Your assertion can be restated in terms of the quadratic form $q(x,y) = x^2+y^2$ defined over the finite field $\mathbb{F}_p$ of order $p$ (for a prime number $p$): if $p \equiv 3 \pmod{4}$ then for all $(x,y) \in \mathbb{F}^2$, if $q(x,y) = 0$ then $x = y= 0$.
You ask for a generalization, so here is a (useful) one: let $F$ be any field of characteristic different from $2$. For $a,b,c \in F$ consider the binary quadratic form
$q(x,y) = ax^2 + bxy + cy^2$.
We say that $q$ is isotropic if there is $(x,y) \in F^2 \setminus (0,0)$ such that $q(x,y) = 0$ and otherwise anisotropic. And here we go:
(Small but Useful) Theorem: The binary form $q(x,y) = ax^2 + bxy + c y^2$ is isotropic over $F$ if and only if its discriminant $\Delta = b^2-4ac$ is a square in $F$ (meaning $\Delta = d^2$ for some $d \in F$).
Let me sketch the proof: feel free to ask if you want details. Since the characteristic is not $2$, we can diagonalize $q$ just by "completing the square". Moreover, replacing $q$ by $(1/a)*q$ changes the discriminant from $\Delta$ to $\frac{\Delta}{a^2}$ -- so does not affect whether it is a square. So we reduce to the case
$q'(x,y) = x^2 - \frac{\Delta}{4} y^2$, where the result is pretty clear:
if $x,y \in F$ are not both $0$ and $q'(x,y) = 0$, then $x \neq 0$ and $y \neq 0$ and $\Delta = (2x/y)^2$. Conversely, if $\Delta = d^2$ then
$q'(d/2,1) = 0$.
For the form $q(x,y) = x^2 + y^2$, the discriminant is $-4$, which is a square in $F$ iff $-1$ is a square in $F$. By (very) elementary number theory, when
$F = \mathbb{F}_p$ for an odd prime $p$, we have that $-1$ is a square iff $p \equiv 1 \pmod{4}$.

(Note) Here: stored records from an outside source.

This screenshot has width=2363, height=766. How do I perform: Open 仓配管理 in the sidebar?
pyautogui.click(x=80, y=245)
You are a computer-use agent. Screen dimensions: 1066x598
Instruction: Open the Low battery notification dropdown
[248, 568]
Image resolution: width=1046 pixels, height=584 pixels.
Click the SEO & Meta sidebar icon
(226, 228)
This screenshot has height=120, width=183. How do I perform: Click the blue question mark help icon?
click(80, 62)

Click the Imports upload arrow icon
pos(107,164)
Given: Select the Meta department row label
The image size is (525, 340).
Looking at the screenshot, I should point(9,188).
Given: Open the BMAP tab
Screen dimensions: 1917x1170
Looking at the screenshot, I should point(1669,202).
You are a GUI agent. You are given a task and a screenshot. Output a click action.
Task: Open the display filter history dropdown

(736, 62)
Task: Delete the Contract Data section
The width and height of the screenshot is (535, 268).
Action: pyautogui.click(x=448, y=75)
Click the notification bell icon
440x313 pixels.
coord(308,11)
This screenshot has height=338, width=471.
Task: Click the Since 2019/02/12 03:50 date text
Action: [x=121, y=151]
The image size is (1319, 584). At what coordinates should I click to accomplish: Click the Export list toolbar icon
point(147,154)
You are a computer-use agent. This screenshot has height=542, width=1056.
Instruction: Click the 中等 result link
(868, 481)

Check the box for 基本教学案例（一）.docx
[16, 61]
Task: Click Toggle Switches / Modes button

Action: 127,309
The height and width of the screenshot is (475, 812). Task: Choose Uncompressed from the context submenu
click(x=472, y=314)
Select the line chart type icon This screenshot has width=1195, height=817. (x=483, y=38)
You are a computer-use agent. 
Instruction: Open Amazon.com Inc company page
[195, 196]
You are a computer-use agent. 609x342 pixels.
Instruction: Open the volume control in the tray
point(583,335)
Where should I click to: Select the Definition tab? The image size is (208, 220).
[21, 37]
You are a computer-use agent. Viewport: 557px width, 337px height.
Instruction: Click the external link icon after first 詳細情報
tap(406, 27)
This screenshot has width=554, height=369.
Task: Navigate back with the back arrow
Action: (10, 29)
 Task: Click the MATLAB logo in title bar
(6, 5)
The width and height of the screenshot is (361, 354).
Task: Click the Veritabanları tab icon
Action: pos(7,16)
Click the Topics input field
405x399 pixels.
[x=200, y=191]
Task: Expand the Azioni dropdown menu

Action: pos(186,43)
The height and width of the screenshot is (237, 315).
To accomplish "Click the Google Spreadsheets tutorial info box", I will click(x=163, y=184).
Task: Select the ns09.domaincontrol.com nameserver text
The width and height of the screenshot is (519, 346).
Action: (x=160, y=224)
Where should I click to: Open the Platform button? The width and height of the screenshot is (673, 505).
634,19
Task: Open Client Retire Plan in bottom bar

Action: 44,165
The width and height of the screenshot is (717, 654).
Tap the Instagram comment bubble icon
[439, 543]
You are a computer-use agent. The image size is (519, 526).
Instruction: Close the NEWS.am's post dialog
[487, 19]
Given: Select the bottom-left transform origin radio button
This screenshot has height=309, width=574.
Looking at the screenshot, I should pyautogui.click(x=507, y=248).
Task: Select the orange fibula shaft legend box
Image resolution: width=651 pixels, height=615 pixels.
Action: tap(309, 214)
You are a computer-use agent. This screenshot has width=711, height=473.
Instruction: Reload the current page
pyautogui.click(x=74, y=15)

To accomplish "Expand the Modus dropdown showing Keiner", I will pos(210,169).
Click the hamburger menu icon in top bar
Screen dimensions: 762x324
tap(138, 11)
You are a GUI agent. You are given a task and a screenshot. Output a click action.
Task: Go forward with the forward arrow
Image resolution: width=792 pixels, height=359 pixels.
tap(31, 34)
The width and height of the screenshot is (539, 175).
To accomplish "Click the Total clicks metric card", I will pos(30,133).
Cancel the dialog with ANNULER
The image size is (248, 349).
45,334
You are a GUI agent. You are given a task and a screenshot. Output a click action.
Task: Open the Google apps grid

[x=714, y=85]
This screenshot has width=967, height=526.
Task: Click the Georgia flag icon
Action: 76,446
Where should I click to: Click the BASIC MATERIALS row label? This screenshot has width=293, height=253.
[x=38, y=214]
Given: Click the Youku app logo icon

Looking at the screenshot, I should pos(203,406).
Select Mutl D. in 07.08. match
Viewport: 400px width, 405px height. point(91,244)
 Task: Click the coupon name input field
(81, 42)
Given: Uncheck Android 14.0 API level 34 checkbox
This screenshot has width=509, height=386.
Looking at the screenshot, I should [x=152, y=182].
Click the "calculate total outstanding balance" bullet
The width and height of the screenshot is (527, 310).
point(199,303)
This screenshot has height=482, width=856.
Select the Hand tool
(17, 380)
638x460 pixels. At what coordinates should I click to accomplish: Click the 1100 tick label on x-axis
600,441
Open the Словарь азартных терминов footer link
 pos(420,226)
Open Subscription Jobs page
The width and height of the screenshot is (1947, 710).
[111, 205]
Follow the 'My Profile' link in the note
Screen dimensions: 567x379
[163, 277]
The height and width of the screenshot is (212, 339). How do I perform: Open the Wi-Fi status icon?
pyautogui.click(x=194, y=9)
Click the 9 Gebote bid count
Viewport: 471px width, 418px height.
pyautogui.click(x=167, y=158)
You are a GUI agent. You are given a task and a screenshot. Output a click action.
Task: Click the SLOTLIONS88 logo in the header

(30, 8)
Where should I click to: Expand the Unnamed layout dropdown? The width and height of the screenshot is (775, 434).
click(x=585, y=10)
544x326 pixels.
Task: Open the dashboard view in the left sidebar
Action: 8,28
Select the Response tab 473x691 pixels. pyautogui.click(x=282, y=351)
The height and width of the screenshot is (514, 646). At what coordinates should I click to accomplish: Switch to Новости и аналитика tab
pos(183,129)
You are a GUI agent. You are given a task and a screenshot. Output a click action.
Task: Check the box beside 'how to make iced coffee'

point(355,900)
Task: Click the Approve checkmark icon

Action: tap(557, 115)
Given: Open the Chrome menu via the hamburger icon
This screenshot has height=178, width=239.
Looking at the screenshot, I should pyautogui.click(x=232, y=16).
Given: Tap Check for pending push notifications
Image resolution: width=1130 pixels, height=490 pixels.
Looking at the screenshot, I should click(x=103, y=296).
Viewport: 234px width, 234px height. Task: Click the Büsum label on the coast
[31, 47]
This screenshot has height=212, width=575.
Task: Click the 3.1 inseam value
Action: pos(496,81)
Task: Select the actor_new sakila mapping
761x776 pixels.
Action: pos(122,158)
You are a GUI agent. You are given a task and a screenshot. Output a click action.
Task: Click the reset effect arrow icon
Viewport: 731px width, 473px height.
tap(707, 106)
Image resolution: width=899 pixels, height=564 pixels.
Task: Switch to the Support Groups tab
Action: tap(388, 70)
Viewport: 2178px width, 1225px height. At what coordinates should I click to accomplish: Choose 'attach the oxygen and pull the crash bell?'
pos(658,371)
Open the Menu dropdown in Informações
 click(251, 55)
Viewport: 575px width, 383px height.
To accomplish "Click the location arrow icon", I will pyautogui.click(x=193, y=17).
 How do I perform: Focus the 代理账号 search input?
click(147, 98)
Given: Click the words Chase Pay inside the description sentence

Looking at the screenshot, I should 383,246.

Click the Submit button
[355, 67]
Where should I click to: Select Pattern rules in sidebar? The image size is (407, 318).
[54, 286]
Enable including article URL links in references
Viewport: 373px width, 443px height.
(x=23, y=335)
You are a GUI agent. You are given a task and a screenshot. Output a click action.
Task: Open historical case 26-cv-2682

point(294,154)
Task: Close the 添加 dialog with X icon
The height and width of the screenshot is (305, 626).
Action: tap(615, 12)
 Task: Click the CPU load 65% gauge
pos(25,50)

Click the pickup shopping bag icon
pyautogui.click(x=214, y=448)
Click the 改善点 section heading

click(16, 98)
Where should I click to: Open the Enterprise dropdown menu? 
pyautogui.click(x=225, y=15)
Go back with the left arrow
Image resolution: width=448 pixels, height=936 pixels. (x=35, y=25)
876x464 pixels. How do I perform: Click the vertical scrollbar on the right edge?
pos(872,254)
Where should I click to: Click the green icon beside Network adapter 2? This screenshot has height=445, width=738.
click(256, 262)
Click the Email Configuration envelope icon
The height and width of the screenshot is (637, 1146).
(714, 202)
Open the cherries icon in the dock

To see why this is useful, now let $a,b,c \in \mathbb{Z}$ and consider the binary quadratic form $q(x,y) = ax^2 + bxy + cy^2$, of discriminant $\Delta$, and suppose that for a prime number $p$ not dividing $\Delta$ we have
$q(x,y) = p$. Then $x$ and $y$ are not both divisible by $p$: if $x = pX$, $y = pY$, then $q(x,y) = p^2 q(X,Y) = p$ is a contradiction. So we find that (the reduction modulo $p$ of) $q(x,y)$ is isotropic over $\mathbb{F}_p$ and thus that $\Delta$ is a square modulo $p$. Using quadratic reciprocity, this translates in every case to congruence conditions on $p$ modulo $\Delta$.
This is really the first step of the arithmetic study of binary quadratic forms over $\mathbb{Z}$. See for instance this lovely book of Cox and these notes based on the book, in particular the first handout. In the latter reference, I call this fact the "fundamental congruence": it appears (in the special case $x^2 + ny^2$) on the very first page of the notes.